● **What you should do**
Reproduce verbatim the lines of the material from the line containing "coordinates (977, 500)." through the line containing "Looking at the image, I should click on (368, 563).", including both of those lines.

Extracted records
========
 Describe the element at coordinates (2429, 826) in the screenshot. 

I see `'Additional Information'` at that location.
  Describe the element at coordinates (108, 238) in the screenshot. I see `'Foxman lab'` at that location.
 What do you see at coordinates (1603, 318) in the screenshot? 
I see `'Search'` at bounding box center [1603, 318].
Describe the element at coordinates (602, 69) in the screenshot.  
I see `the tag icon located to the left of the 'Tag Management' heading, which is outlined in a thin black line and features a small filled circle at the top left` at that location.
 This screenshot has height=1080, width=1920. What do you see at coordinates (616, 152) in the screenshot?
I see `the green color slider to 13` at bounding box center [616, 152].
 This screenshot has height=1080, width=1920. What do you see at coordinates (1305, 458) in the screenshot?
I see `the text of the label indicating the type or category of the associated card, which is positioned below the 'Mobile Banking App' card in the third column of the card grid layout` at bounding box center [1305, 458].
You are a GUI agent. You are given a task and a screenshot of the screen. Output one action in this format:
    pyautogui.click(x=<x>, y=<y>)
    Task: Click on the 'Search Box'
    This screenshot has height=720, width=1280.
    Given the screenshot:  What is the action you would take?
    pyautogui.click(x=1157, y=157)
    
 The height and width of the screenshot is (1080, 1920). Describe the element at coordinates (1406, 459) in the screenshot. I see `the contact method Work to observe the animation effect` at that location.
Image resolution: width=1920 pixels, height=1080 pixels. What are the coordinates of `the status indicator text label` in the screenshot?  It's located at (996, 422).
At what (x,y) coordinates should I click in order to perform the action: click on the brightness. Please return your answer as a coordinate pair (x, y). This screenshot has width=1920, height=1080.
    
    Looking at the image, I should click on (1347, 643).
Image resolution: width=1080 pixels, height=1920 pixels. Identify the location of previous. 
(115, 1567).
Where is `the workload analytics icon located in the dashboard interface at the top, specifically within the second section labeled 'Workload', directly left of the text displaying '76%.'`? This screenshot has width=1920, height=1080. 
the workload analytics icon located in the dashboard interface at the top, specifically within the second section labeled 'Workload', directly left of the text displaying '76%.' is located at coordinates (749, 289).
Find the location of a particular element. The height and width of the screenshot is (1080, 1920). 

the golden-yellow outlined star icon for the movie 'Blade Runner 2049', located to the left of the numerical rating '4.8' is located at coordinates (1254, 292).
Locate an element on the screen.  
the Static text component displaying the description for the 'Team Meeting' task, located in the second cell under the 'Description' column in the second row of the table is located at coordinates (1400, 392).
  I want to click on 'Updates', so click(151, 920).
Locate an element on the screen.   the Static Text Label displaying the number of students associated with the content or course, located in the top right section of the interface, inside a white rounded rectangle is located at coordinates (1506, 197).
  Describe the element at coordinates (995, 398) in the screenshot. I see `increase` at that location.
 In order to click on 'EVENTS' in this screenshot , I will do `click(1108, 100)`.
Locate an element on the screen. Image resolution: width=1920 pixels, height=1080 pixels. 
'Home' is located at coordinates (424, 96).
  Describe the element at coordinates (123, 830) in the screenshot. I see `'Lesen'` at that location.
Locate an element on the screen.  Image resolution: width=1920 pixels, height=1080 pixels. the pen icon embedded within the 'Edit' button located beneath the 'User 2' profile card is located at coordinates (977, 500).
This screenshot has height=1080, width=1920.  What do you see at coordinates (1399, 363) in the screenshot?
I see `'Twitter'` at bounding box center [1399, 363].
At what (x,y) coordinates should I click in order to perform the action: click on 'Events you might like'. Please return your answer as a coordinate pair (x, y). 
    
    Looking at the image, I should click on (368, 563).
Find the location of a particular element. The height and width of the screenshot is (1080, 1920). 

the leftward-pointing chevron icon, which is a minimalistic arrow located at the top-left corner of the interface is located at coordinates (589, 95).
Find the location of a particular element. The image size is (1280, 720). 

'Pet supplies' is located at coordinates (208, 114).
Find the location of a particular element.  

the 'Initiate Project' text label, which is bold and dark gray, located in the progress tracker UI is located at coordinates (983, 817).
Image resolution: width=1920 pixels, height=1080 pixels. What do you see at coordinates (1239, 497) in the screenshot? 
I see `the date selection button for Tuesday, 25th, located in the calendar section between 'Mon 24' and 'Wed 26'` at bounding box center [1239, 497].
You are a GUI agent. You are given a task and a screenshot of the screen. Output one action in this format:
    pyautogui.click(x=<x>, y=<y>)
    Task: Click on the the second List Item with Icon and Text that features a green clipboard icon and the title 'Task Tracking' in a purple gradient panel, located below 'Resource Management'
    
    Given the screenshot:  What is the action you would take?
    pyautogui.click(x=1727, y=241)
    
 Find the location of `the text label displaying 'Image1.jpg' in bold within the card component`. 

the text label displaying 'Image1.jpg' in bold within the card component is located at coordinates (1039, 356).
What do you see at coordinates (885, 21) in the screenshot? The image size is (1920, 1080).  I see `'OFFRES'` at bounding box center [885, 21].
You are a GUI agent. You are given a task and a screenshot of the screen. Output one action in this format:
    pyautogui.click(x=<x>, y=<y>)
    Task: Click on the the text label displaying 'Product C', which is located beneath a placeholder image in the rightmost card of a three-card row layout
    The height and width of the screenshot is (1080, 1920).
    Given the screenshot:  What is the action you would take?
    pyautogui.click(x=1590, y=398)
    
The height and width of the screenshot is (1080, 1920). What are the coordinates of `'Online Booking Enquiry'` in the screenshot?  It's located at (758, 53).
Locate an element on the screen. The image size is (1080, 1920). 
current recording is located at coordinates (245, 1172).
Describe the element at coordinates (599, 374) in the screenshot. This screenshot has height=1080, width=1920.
========
● **Task answer**
Locate an element on the screen.  Image resolution: width=1920 pixels, height=1080 pixels. the pen icon embedded within the 'Edit' button located beneath the 'User 2' profile card is located at coordinates (977, 500).
This screenshot has height=1080, width=1920.  What do you see at coordinates (1399, 363) in the screenshot?
I see `'Twitter'` at bounding box center [1399, 363].
At what (x,y) coordinates should I click in order to perform the action: click on 'Events you might like'. Please return your answer as a coordinate pair (x, y). 
    
    Looking at the image, I should click on (368, 563).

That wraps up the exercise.